S Tier: The Top Ten (Humanity’s Final Boss of Taste)
Unlike other tiers containing “thousands of things,” S tier is restricted to ten positions, presumably because the committee feared giving humans too much joy would destabilize the economy.
10. Love
Described as “great and enjoyable,” and immediately disputed by those currently going through a breakup, who asked for a temporary injunction.
9. Masturbation
Ranked highly as “sexual stuff,” with researchers noting the survey’s anonymity option was used more than once.
8. Video Games
Celebrated for variety and accessibility, and for teaching teamwork, reflexes, and how to say “one more match” while ruining sleep schedules worldwide.
7. Music
Praised as universally emotive, with the report stating “everyone has that one song they listen on repeat,” a phenomenon confirmed by streaming platforms and neighbors.
6. Vision
Ranked high because people receive “90% of information” via eyes, and because the remaining 10% is mostly vibes and regret.
5. Sleep
Labeled a human necessity that “everyone deserves,” though it remains tragically locked behind late capitalism, anxiety, and “just one more episode.”
4. Food
Awarded for cultural variety and enjoyment, as well as its role in turning daily survival into a hobby with 40-step recipes.
3. Sport
Ranked for health and lifestyle benefits, and because it’s one of the only socially acceptable ways to scream in public.
2. Health
Placed near the top as foundational to happiness, with the report solemnly noting that people only appreciate it once it starts buffering.
1. Sex
Declared “the best thing that ever exist,” because the survey was apparently completed by a species that still giggles at the word “boobs.”

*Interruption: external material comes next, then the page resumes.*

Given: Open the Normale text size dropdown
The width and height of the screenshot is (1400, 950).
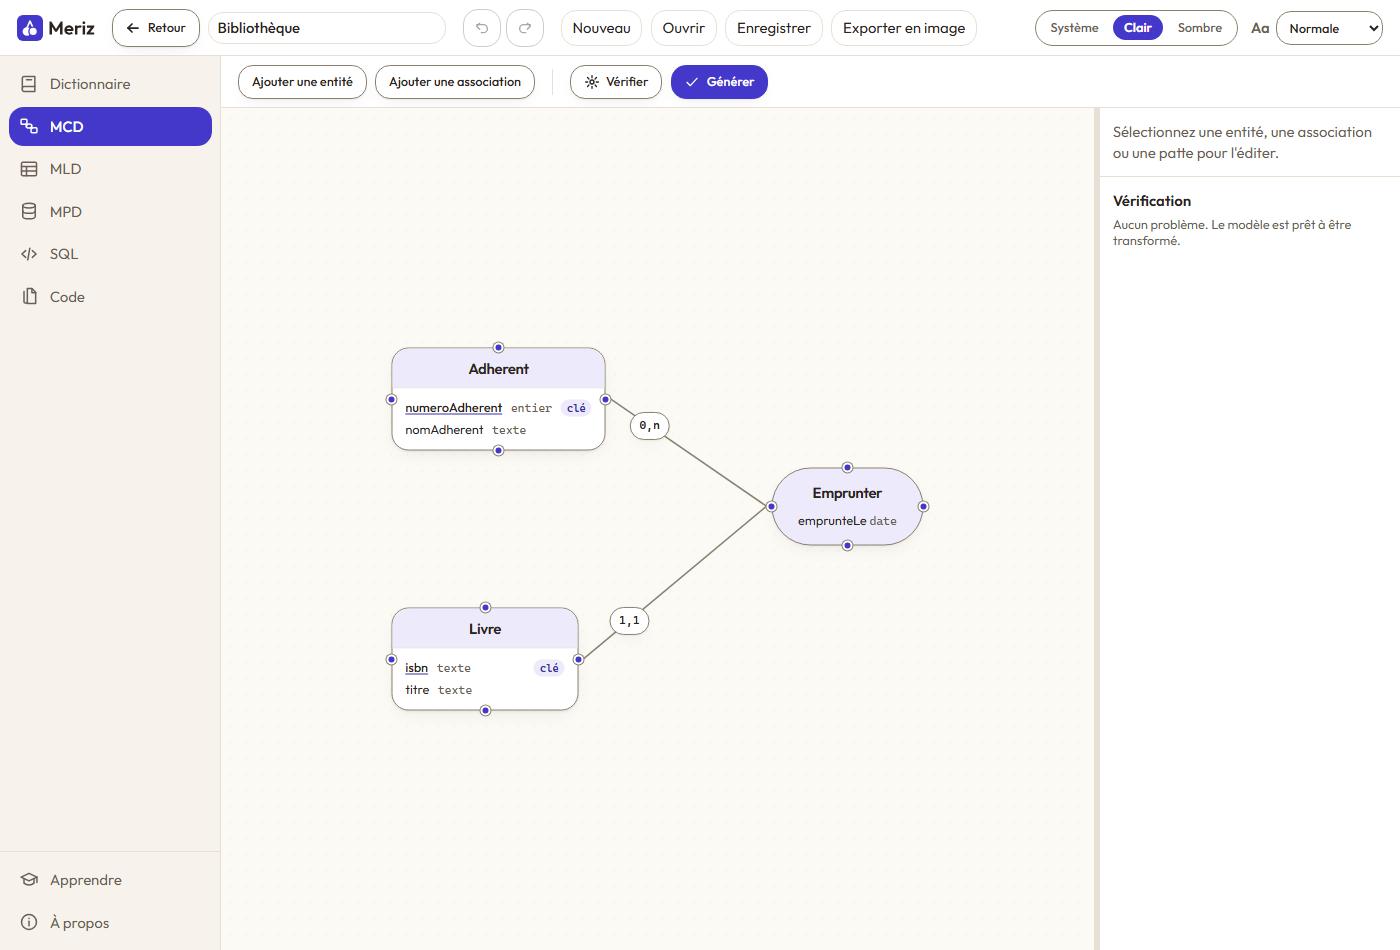Looking at the screenshot, I should coord(1329,28).
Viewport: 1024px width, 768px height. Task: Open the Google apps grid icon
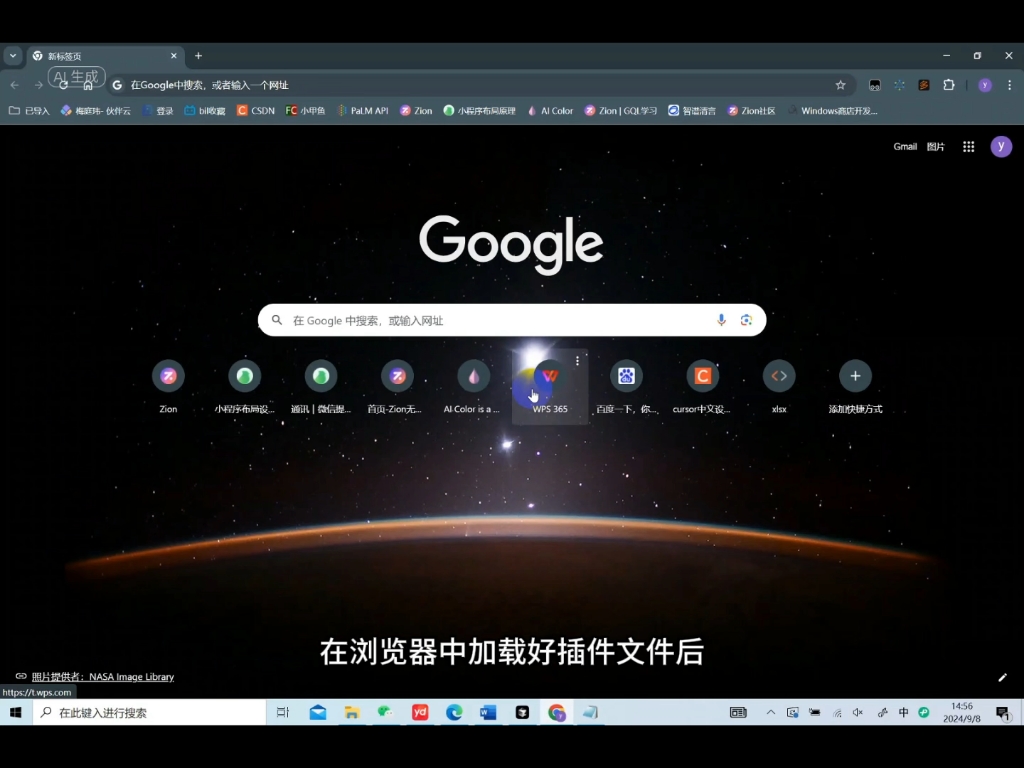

IBRS did include a late amendment after receiving feedback from asexual respondents, trauma survivors, and people with headaches: not everyone loves sex, but the “average global enthusiasm score” still pushed it to #1.
What Happens Now That Everything Is Ranked?
The IBRS says the tier list will be used to guide global policy, education, and small talk. Already, several governments have proposed:
replacing national flags with tier ratings (“We’re a strong A-tier country with S-tier potential”),
legislating mosquitoes into extinction (“ecology be damned”), and
moving November to D-minus tier “pending further review.”
At press time, the Bureau confirmed it has begun Phase Two of the project: ranking all the things people ranked—including “tier lists,” “internet polls,” and “the urge to argue in comment sections.”
Early projections suggest that last one is headed straight for S tier, because it may be the only truly universal human instinct.